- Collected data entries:
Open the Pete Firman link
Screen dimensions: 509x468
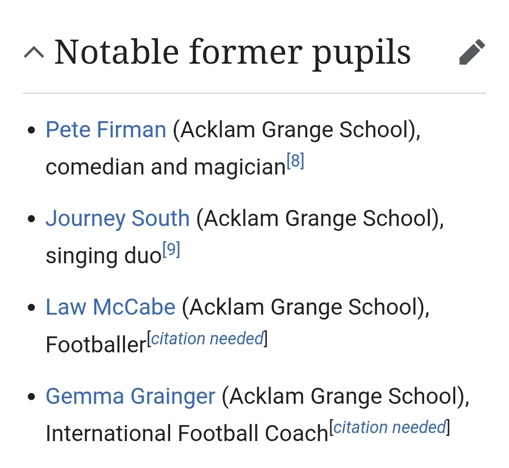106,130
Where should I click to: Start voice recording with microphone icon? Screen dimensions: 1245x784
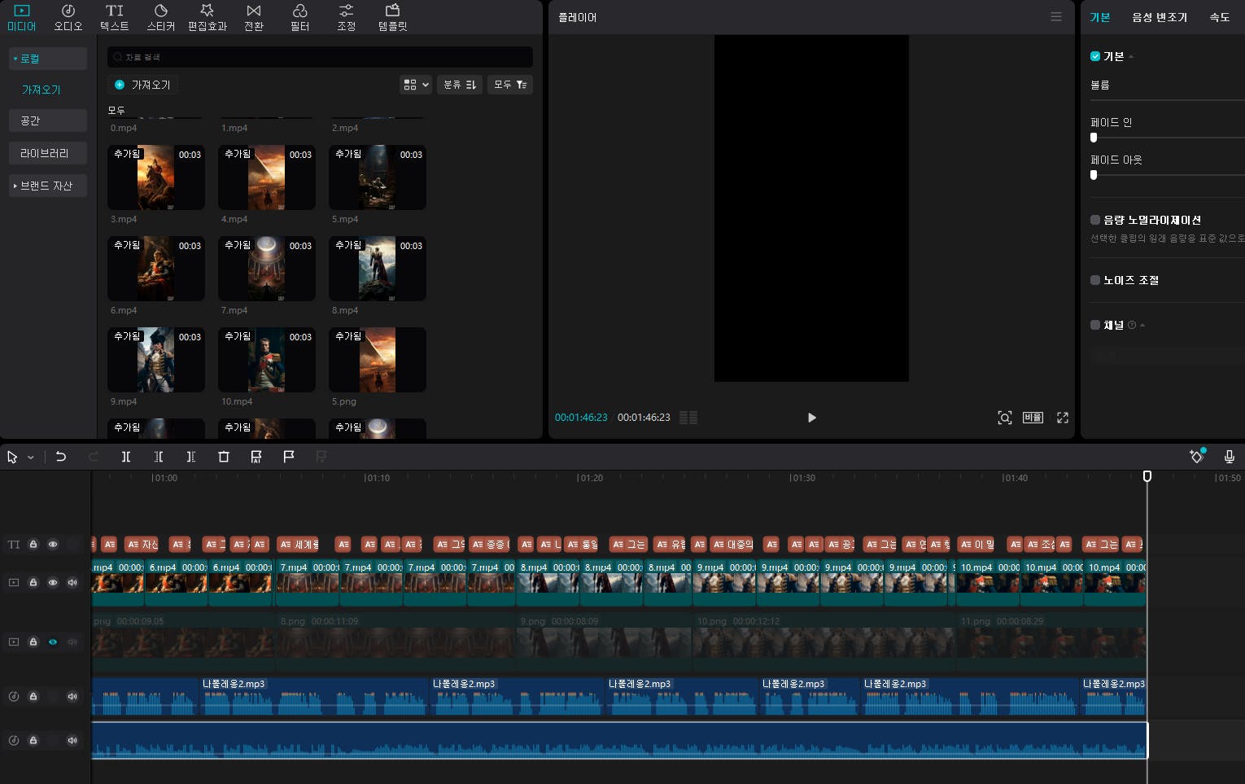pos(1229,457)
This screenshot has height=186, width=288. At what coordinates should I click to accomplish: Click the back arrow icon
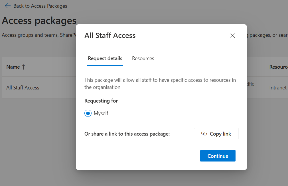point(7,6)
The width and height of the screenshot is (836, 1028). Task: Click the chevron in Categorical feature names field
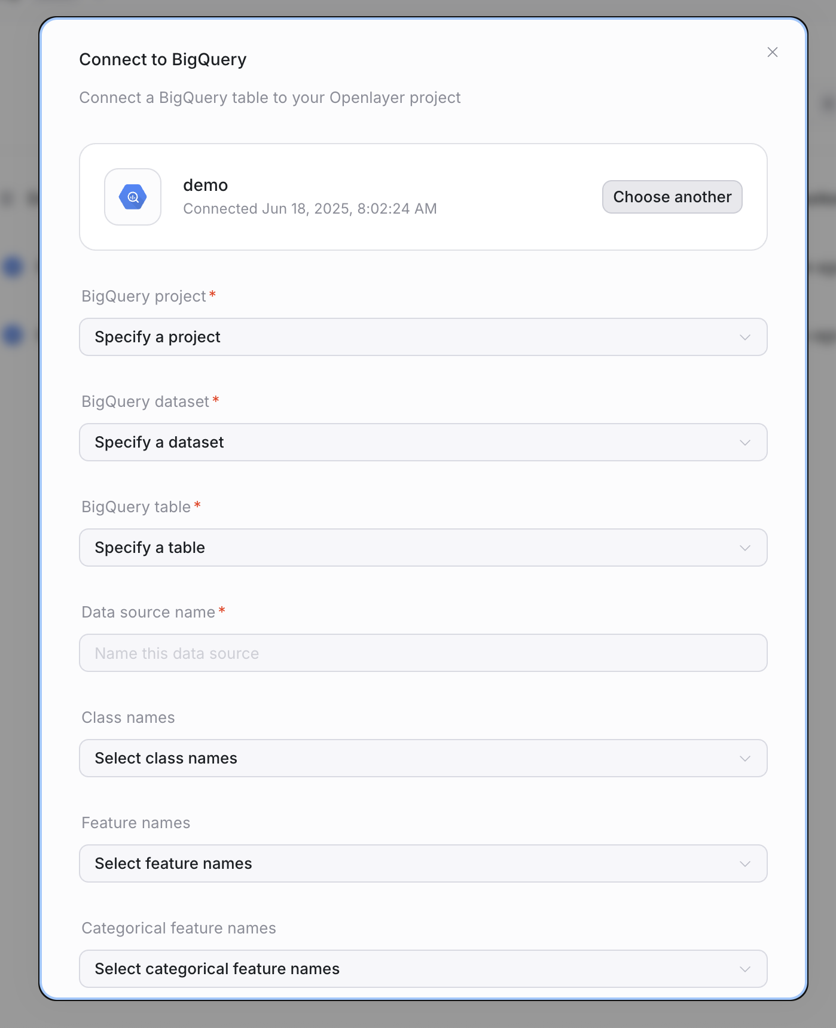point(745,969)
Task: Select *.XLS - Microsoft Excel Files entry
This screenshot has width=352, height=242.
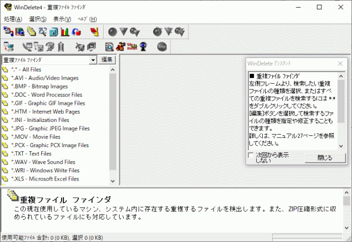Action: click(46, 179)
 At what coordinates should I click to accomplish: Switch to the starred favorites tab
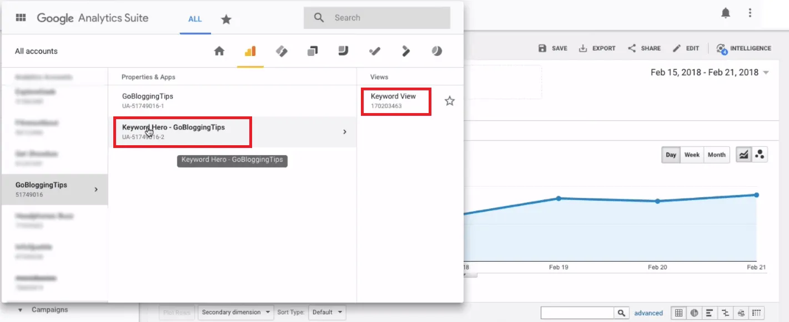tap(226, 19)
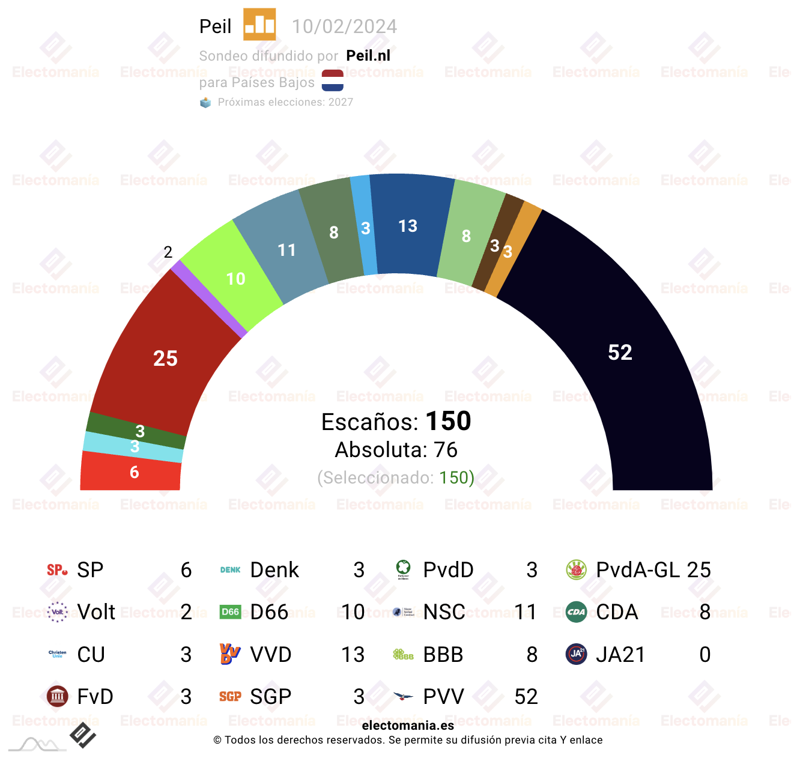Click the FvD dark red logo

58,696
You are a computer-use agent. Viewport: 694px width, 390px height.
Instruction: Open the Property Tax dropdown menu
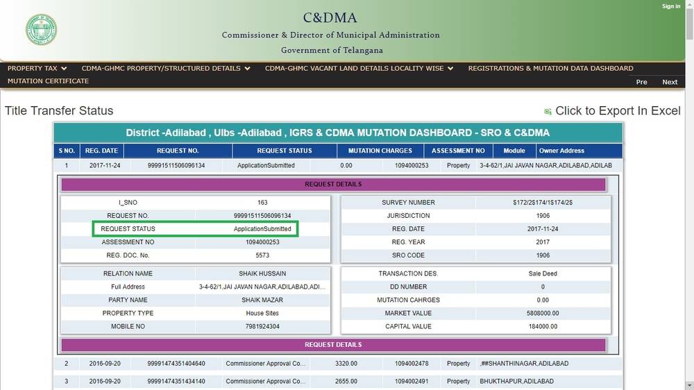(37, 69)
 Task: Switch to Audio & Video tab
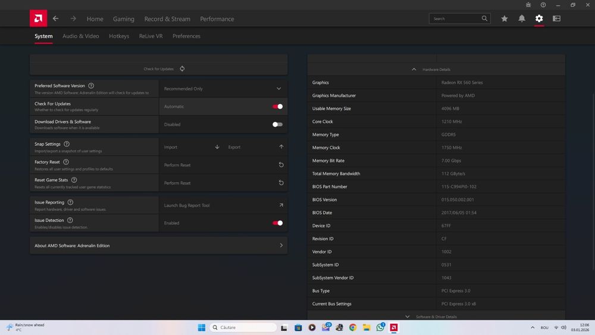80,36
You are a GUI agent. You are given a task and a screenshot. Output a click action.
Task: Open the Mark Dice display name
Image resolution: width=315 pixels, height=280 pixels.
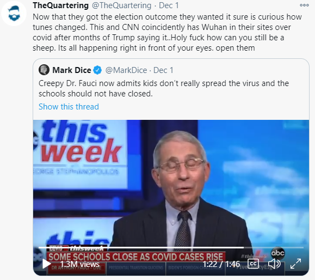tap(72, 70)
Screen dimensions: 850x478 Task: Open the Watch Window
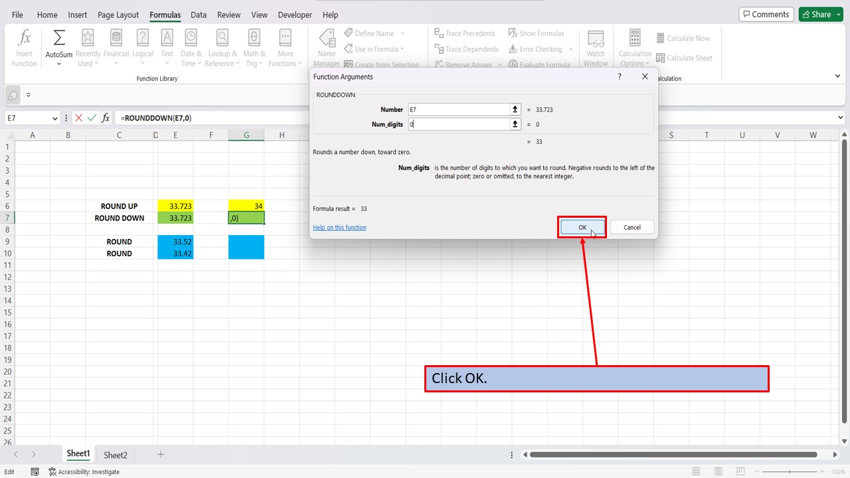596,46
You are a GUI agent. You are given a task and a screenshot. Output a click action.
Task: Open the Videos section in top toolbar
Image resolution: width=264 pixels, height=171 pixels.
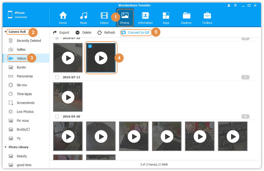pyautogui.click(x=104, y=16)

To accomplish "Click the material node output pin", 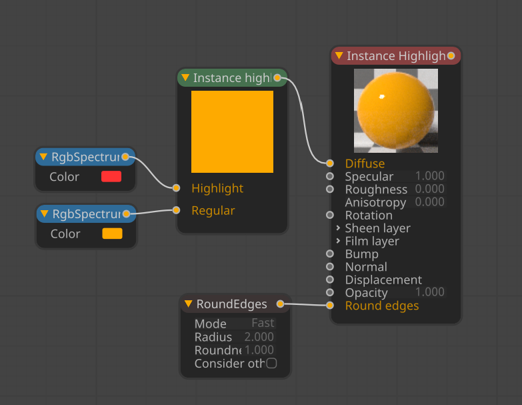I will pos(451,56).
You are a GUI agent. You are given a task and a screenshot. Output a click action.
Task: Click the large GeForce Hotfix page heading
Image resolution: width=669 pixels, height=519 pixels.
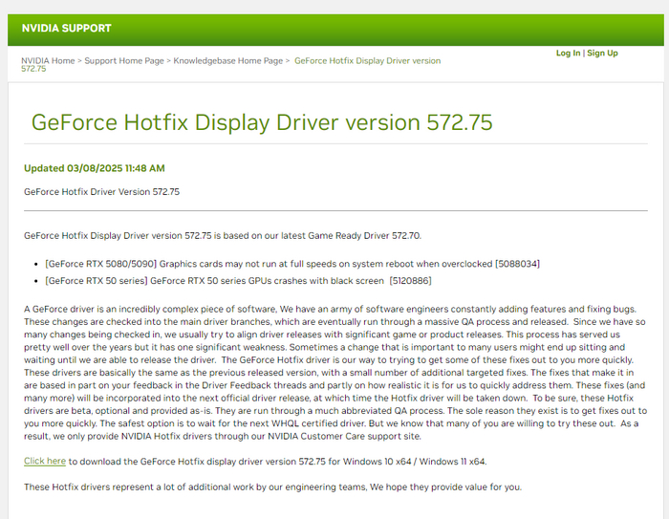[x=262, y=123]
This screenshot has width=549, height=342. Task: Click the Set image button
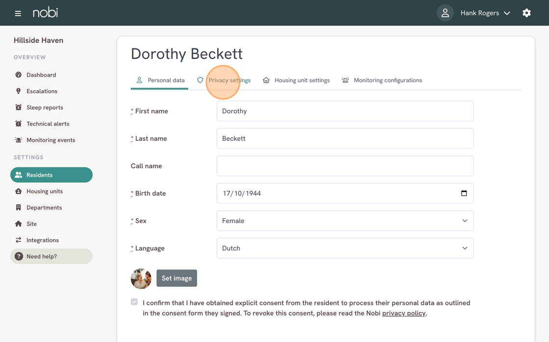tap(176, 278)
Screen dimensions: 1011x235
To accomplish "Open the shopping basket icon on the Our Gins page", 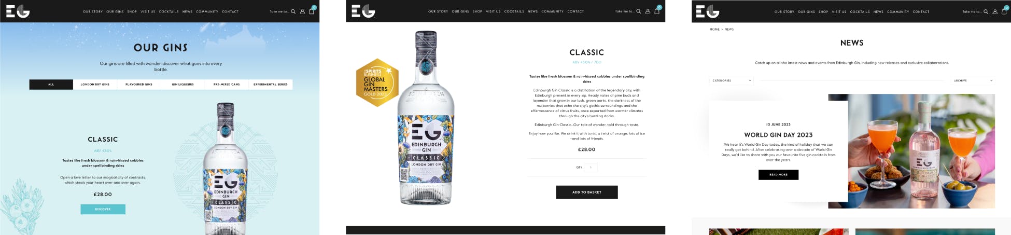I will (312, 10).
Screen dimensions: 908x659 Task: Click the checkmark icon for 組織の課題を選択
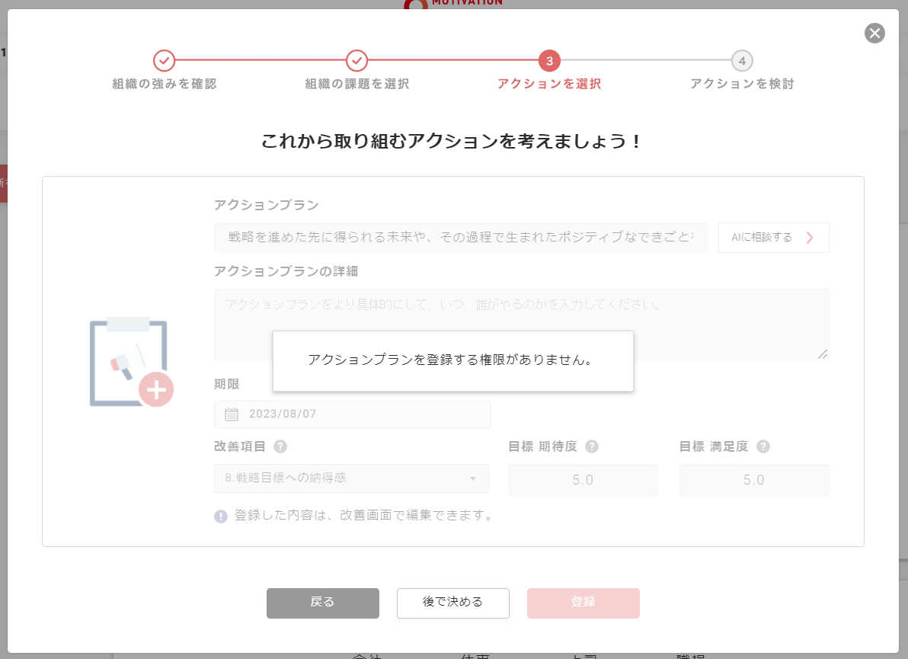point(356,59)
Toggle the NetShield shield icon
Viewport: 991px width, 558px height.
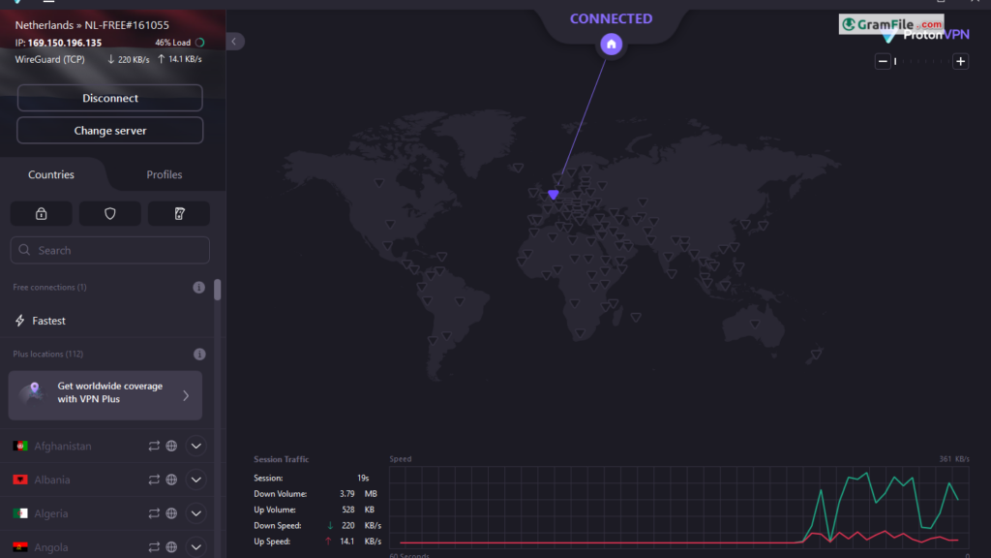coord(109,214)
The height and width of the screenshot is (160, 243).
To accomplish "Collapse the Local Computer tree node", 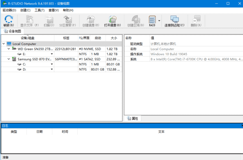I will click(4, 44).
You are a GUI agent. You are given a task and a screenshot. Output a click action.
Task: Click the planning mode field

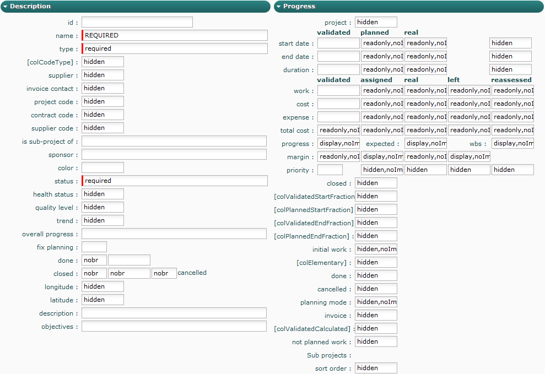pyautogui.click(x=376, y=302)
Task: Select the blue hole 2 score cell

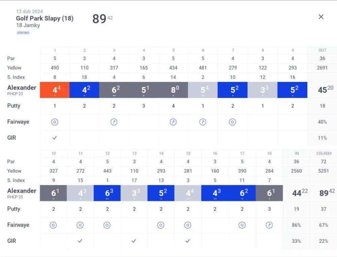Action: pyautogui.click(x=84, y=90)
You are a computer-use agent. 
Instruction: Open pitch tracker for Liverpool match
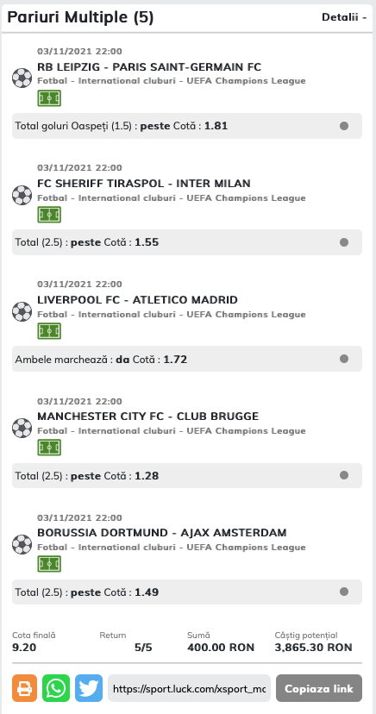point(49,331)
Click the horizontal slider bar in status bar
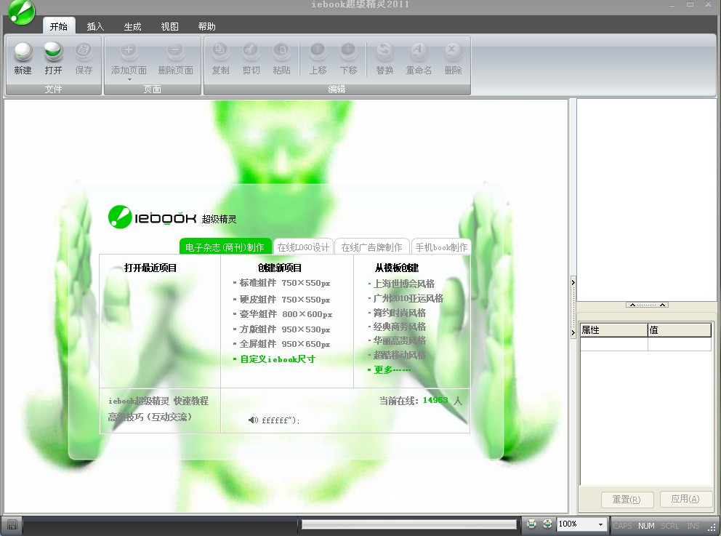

- INSTRUCTIONS FOR THE TASK:
Skip the pictures. Restate exactly the lines from the start of the entries through the line containing "You are a computer-use agent. Viewport: 694px", both ends included.

- TASK SOLUTION:
Open the Pete Firman link
Screen dimensions: 509x468
106,130
Where should I click to: Start voice recording with microphone icon? Screen dimensions: 1245x784
pos(1229,457)
This screenshot has height=186, width=288. At what coordinates should I click to accomplish: Click the back arrow icon
point(7,6)
The width and height of the screenshot is (836, 1028). Task: Click the chevron in Categorical feature names field
point(745,969)
Task: Select *.XLS - Microsoft Excel Files entry
This screenshot has width=352, height=242.
Action: click(46, 179)
 At what coordinates should I click to accomplish: Switch to the starred favorites tab
tap(226, 19)
Click the FvD dark red logo

58,696
You are a computer-use agent. Viewport: 694px width, 390px height.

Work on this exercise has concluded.